#### Aim of the exercise
With pictures omitted, copy exactly every line from the one that contains "This screenshot has" to the end of the listing below.

#### Material shown
----

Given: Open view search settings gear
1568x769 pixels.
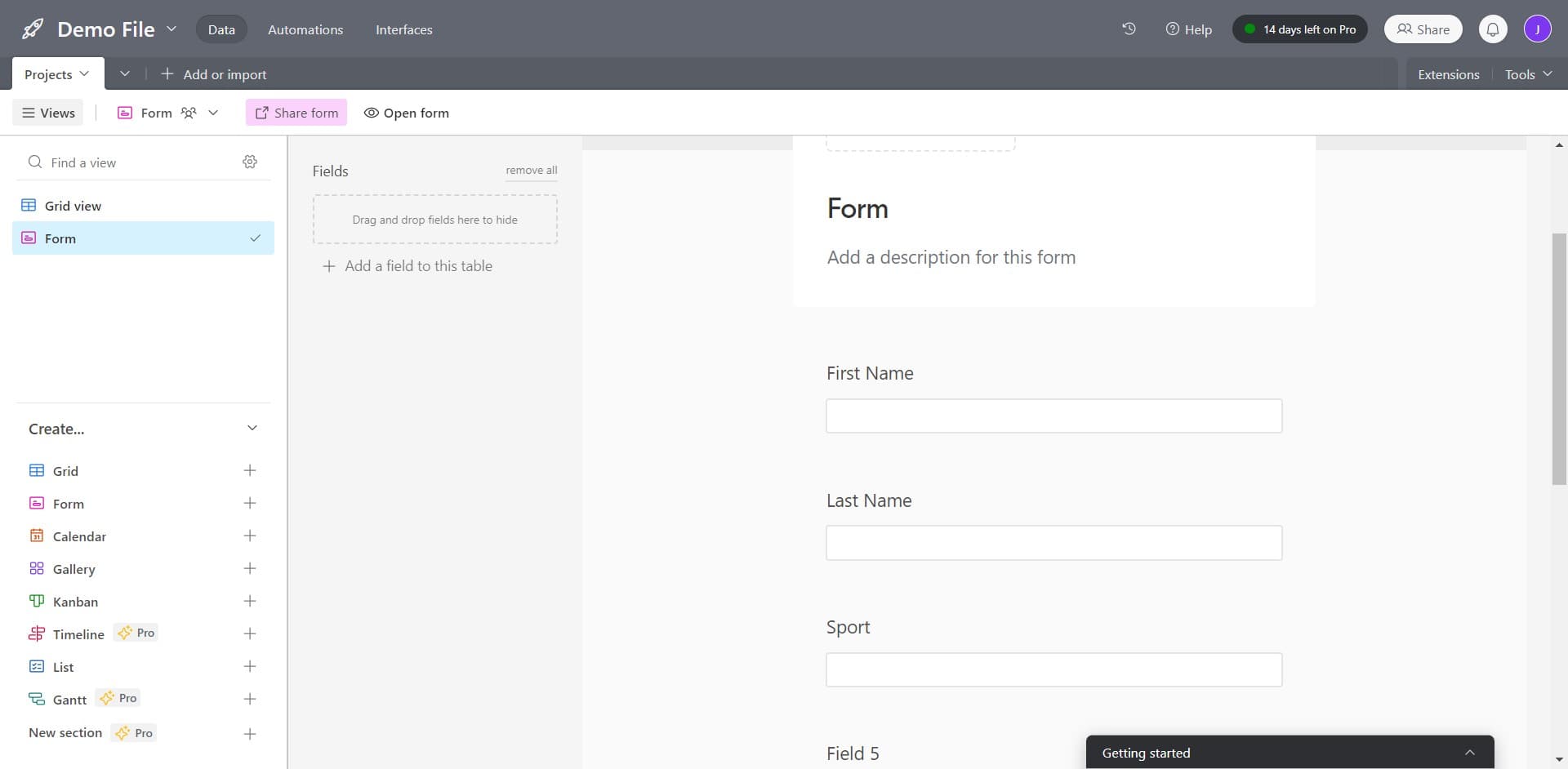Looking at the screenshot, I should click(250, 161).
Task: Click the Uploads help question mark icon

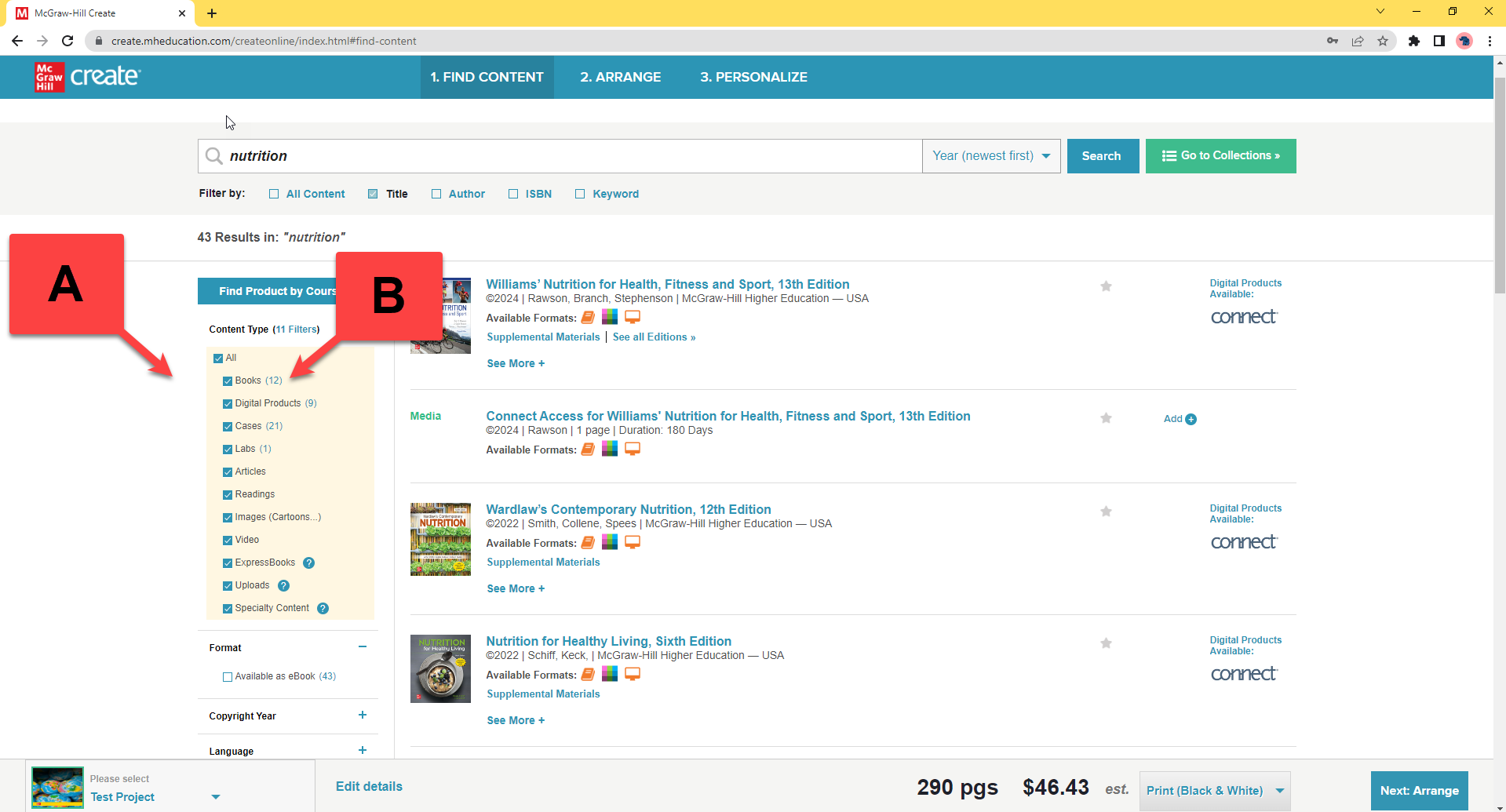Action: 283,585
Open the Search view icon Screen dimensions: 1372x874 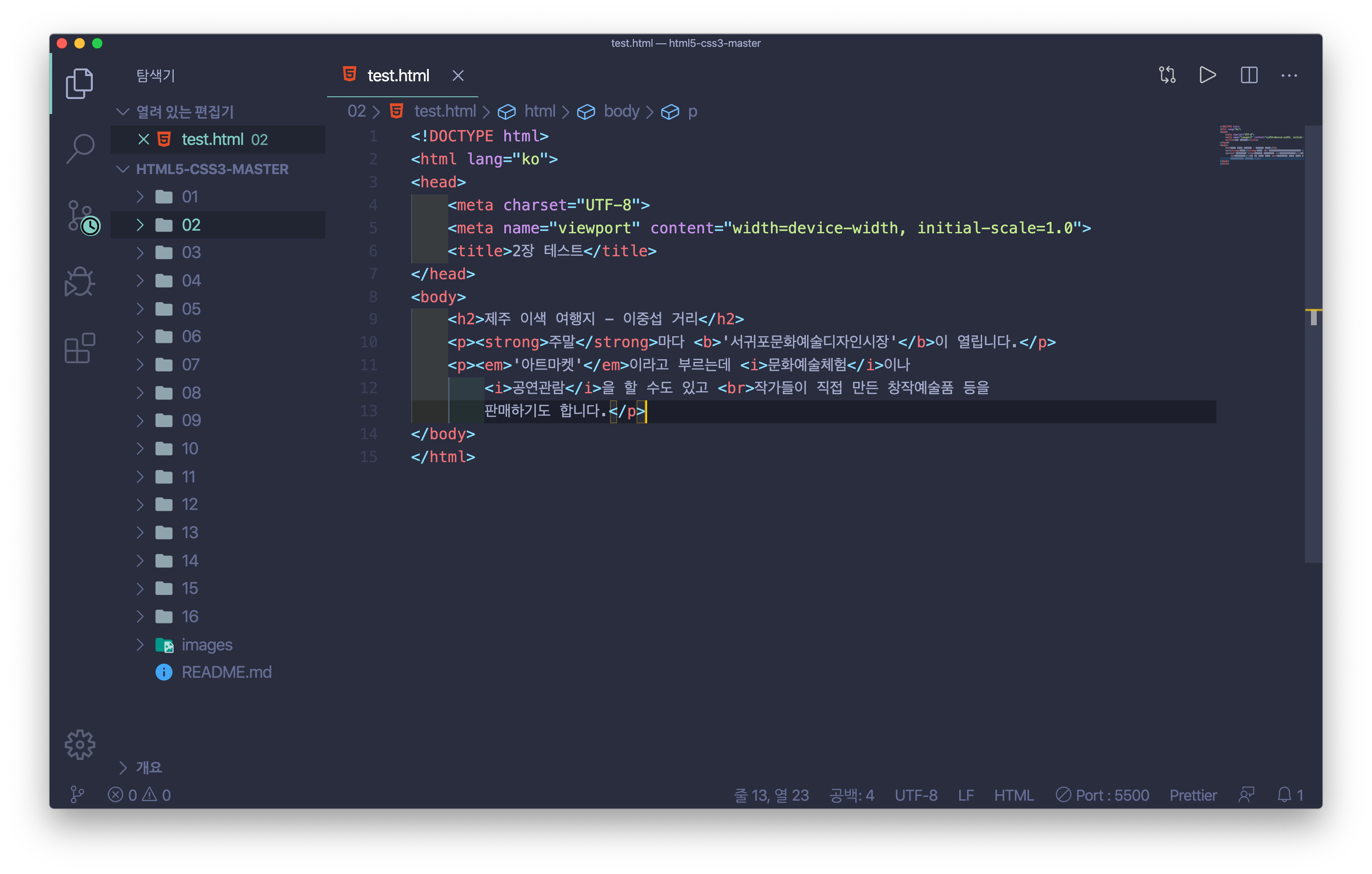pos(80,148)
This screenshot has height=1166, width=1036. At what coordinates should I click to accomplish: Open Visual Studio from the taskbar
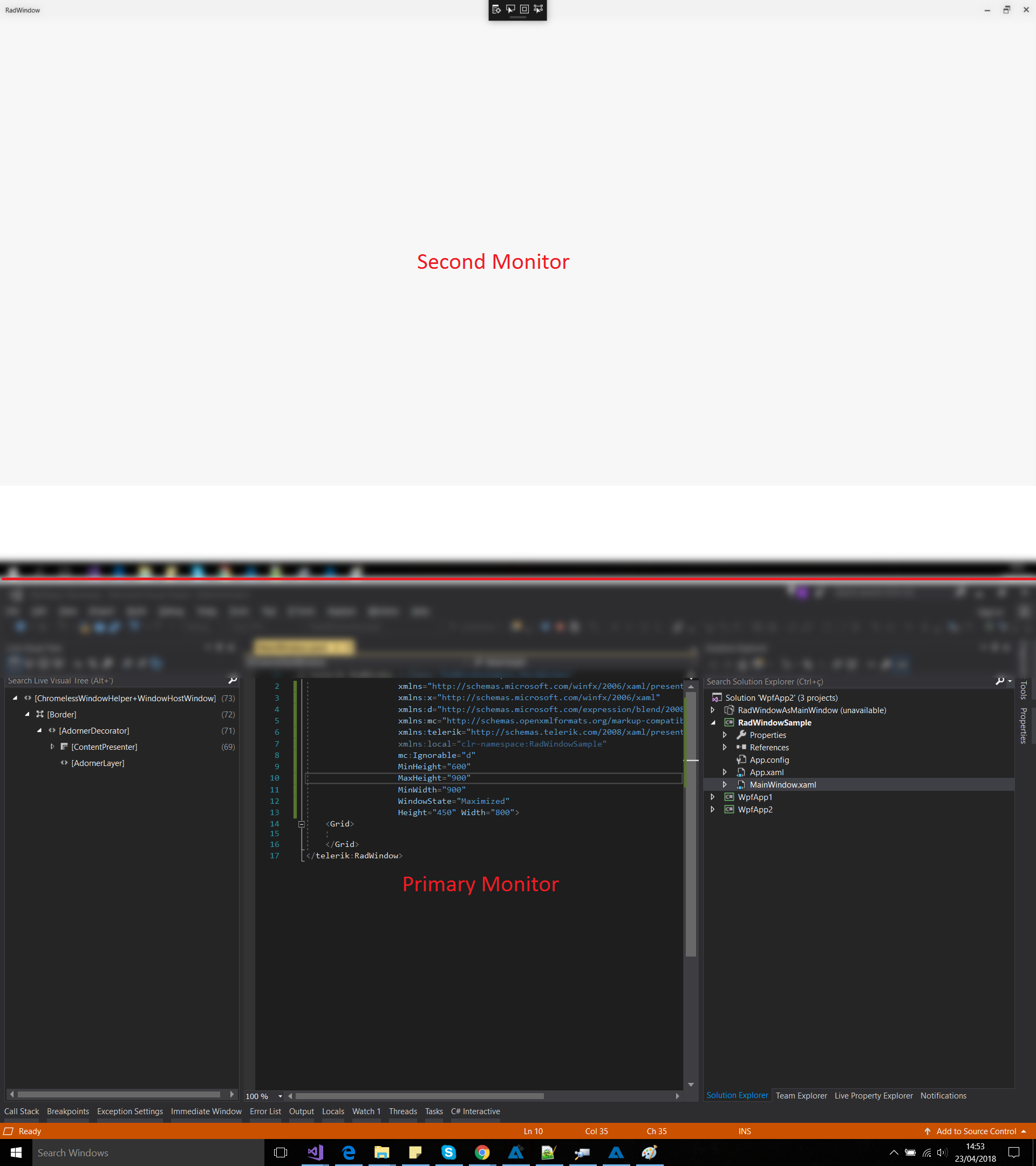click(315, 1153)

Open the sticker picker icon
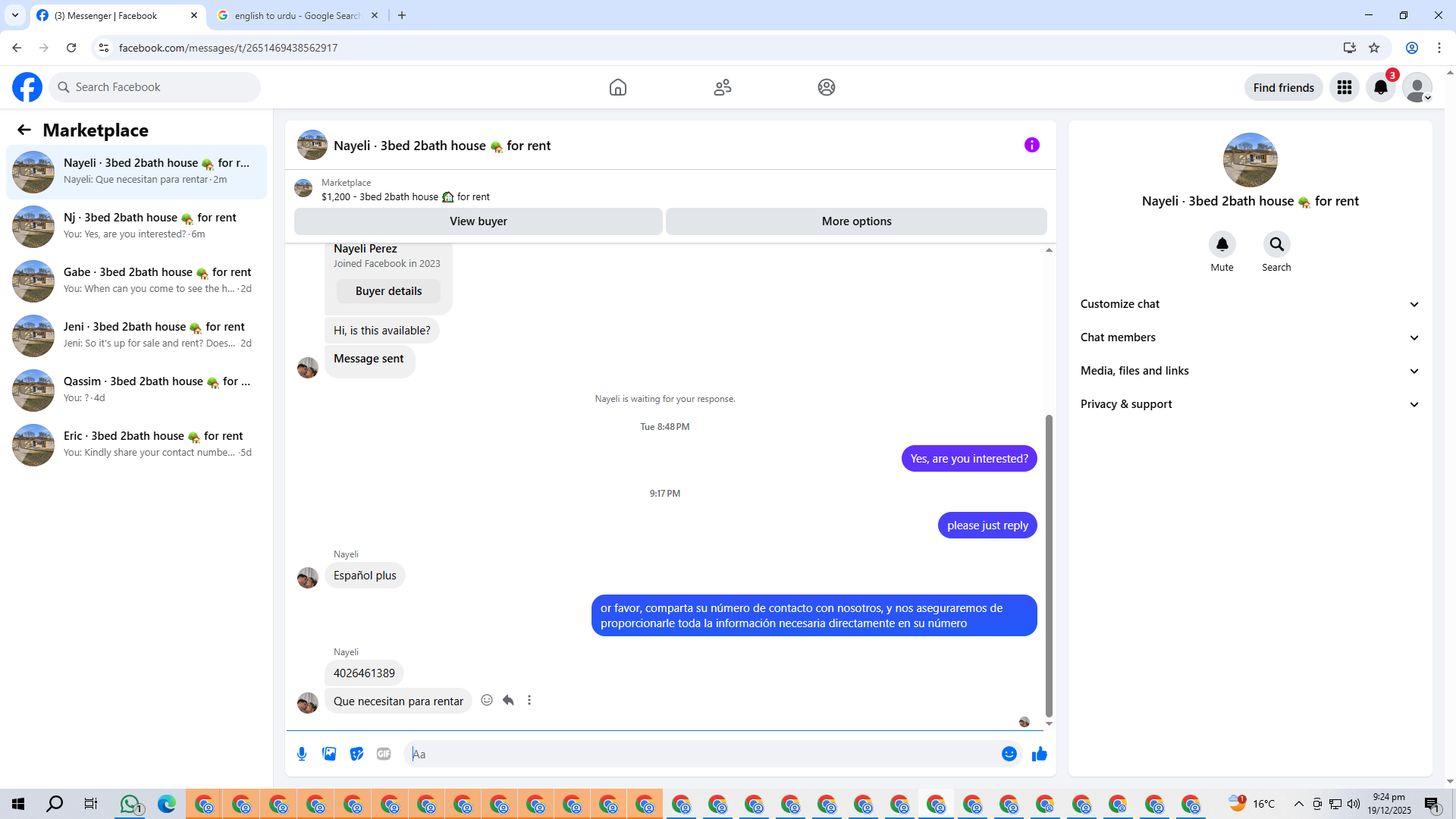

----

#### Written solution
This screenshot has height=1166, width=1036. At what coordinates should I click to accomplish: Open Visual Studio from the taskbar
click(315, 1153)

Open the sticker picker icon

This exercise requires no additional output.